WRITTEN PROBLEM -
Can you lay out every row below as a numbered list, leaving out the blank lines?

ITEMS -
=====
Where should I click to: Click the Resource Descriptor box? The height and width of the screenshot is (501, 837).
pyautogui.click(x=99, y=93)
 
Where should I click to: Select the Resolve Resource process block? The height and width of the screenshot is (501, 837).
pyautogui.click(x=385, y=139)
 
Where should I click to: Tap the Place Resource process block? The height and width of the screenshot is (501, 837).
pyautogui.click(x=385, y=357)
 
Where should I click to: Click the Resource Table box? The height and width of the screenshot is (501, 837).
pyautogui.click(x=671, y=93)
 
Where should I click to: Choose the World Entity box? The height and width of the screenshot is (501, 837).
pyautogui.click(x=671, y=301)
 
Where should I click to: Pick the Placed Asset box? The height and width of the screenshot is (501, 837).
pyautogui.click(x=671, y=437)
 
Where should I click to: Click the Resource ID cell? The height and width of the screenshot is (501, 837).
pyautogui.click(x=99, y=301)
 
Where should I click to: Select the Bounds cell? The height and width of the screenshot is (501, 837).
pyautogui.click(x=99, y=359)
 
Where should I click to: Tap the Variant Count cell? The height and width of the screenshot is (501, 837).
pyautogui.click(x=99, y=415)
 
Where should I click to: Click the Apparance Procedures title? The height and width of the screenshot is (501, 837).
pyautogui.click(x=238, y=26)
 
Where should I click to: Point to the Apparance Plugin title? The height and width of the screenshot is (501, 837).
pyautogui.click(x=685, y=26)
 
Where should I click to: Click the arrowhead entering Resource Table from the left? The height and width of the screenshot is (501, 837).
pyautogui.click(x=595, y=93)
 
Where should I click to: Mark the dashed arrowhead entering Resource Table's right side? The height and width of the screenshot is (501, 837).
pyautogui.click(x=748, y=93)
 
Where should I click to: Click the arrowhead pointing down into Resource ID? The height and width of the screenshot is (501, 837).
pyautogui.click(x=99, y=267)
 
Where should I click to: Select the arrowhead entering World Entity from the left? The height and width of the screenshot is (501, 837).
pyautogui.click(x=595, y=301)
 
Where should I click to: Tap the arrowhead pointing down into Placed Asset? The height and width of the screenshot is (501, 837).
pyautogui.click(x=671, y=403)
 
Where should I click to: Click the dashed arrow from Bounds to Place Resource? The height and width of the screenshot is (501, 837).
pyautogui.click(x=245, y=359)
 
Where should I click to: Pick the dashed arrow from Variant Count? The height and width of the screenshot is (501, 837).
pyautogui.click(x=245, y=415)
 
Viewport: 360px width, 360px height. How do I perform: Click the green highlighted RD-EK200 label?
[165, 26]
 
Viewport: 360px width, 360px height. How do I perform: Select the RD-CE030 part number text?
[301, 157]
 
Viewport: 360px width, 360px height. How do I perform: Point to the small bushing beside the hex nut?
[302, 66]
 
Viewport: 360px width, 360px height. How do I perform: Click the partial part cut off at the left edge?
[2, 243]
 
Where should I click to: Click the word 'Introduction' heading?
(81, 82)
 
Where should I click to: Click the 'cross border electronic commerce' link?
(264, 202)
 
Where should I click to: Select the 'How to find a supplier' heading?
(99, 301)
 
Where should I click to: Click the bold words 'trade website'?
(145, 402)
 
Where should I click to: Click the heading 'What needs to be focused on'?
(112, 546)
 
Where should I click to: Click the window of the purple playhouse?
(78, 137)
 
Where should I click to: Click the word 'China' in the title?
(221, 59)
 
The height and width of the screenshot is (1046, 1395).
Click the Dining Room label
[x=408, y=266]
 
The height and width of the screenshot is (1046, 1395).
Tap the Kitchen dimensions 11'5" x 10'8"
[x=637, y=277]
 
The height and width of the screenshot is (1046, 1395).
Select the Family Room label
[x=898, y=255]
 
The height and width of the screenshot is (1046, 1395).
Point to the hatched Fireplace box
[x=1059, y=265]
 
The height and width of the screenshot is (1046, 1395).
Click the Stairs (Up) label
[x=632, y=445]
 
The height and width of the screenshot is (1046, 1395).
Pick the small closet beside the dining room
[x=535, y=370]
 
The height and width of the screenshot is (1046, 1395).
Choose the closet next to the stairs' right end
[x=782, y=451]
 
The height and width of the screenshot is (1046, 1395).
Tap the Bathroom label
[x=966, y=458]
=====
EXERCISE OUTPUT -
1. Where should I click to: Click the Resource Descriptor box? The height and width of the screenshot is (501, 837).
2. pyautogui.click(x=99, y=93)
3. Where should I click to: Select the Resolve Resource process block? The height and width of the screenshot is (501, 837).
4. pyautogui.click(x=385, y=139)
5. Where should I click to: Tap the Place Resource process block? The height and width of the screenshot is (501, 837).
6. pyautogui.click(x=385, y=357)
7. Where should I click to: Click the Resource Table box? The height and width of the screenshot is (501, 837).
8. pyautogui.click(x=671, y=93)
9. Where should I click to: Choose the World Entity box? The height and width of the screenshot is (501, 837).
10. pyautogui.click(x=671, y=301)
11. Where should I click to: Pick the Placed Asset box? The height and width of the screenshot is (501, 837).
12. pyautogui.click(x=671, y=437)
13. Where should I click to: Click the Resource ID cell? The height and width of the screenshot is (501, 837).
14. pyautogui.click(x=99, y=301)
15. Where should I click to: Select the Bounds cell? The height and width of the screenshot is (501, 837).
16. pyautogui.click(x=99, y=359)
17. Where should I click to: Tap the Variant Count cell? The height and width of the screenshot is (501, 837).
18. pyautogui.click(x=99, y=415)
19. Where should I click to: Click the Apparance Procedures title? The height and width of the screenshot is (501, 837).
20. pyautogui.click(x=238, y=26)
21. Where should I click to: Point to the Apparance Plugin title? The height and width of the screenshot is (501, 837).
22. pyautogui.click(x=685, y=26)
23. Where should I click to: Click the arrowhead entering Resource Table from the left? The height and width of the screenshot is (501, 837).
24. pyautogui.click(x=595, y=93)
25. Where should I click to: Mark the dashed arrowhead entering Resource Table's right side? The height and width of the screenshot is (501, 837).
26. pyautogui.click(x=748, y=93)
27. Where should I click to: Click the arrowhead pointing down into Resource ID? The height and width of the screenshot is (501, 837).
28. pyautogui.click(x=99, y=267)
29. Where should I click to: Select the arrowhead entering World Entity from the left? The height and width of the screenshot is (501, 837).
30. pyautogui.click(x=595, y=301)
31. Where should I click to: Tap the arrowhead pointing down into Placed Asset? The height and width of the screenshot is (501, 837).
32. pyautogui.click(x=671, y=403)
33. Where should I click to: Click the dashed arrow from Bounds to Place Resource? The height and width of the screenshot is (501, 837).
34. pyautogui.click(x=245, y=359)
35. Where should I click to: Pick the dashed arrow from Variant Count? The height and width of the screenshot is (501, 837).
36. pyautogui.click(x=245, y=415)
37. Viewport: 360px width, 360px height. How do I perform: Click the green highlighted RD-EK200 label?
38. [165, 26]
39. Viewport: 360px width, 360px height. How do I perform: Select the RD-CE030 part number text?
40. [301, 157]
41. Viewport: 360px width, 360px height. How do I perform: Point to the small bushing beside the hex nut?
42. [302, 66]
43. Viewport: 360px width, 360px height. How do I perform: Click the partial part cut off at the left edge?
44. [2, 243]
45. Where should I click to: Click the word 'Introduction' heading?
46. (81, 82)
47. Where should I click to: Click the 'cross border electronic commerce' link?
48. (264, 202)
49. Where should I click to: Select the 'How to find a supplier' heading?
50. (99, 301)
51. Where should I click to: Click the bold words 'trade website'?
52. (145, 402)
53. Where should I click to: Click the heading 'What needs to be focused on'?
54. (112, 546)
55. Where should I click to: Click the window of the purple playhouse?
56. (78, 137)
57. Where should I click to: Click the word 'China' in the title?
58. (221, 59)
59. The height and width of the screenshot is (1046, 1395).
60. Click the Dining Room label
61. [x=408, y=266]
62. The height and width of the screenshot is (1046, 1395).
63. Tap the Kitchen dimensions 11'5" x 10'8"
64. [x=637, y=277]
65. The height and width of the screenshot is (1046, 1395).
66. Select the Family Room label
67. [x=898, y=255]
68. The height and width of the screenshot is (1046, 1395).
69. Point to the hatched Fireplace box
70. [x=1059, y=265]
71. The height and width of the screenshot is (1046, 1395).
72. Click the Stairs (Up) label
73. [x=632, y=445]
74. The height and width of the screenshot is (1046, 1395).
75. Pick the small closet beside the dining room
76. [x=535, y=370]
77. The height and width of the screenshot is (1046, 1395).
78. Choose the closet next to the stairs' right end
79. [x=782, y=451]
80. The height and width of the screenshot is (1046, 1395).
81. Tap the Bathroom label
82. [x=966, y=458]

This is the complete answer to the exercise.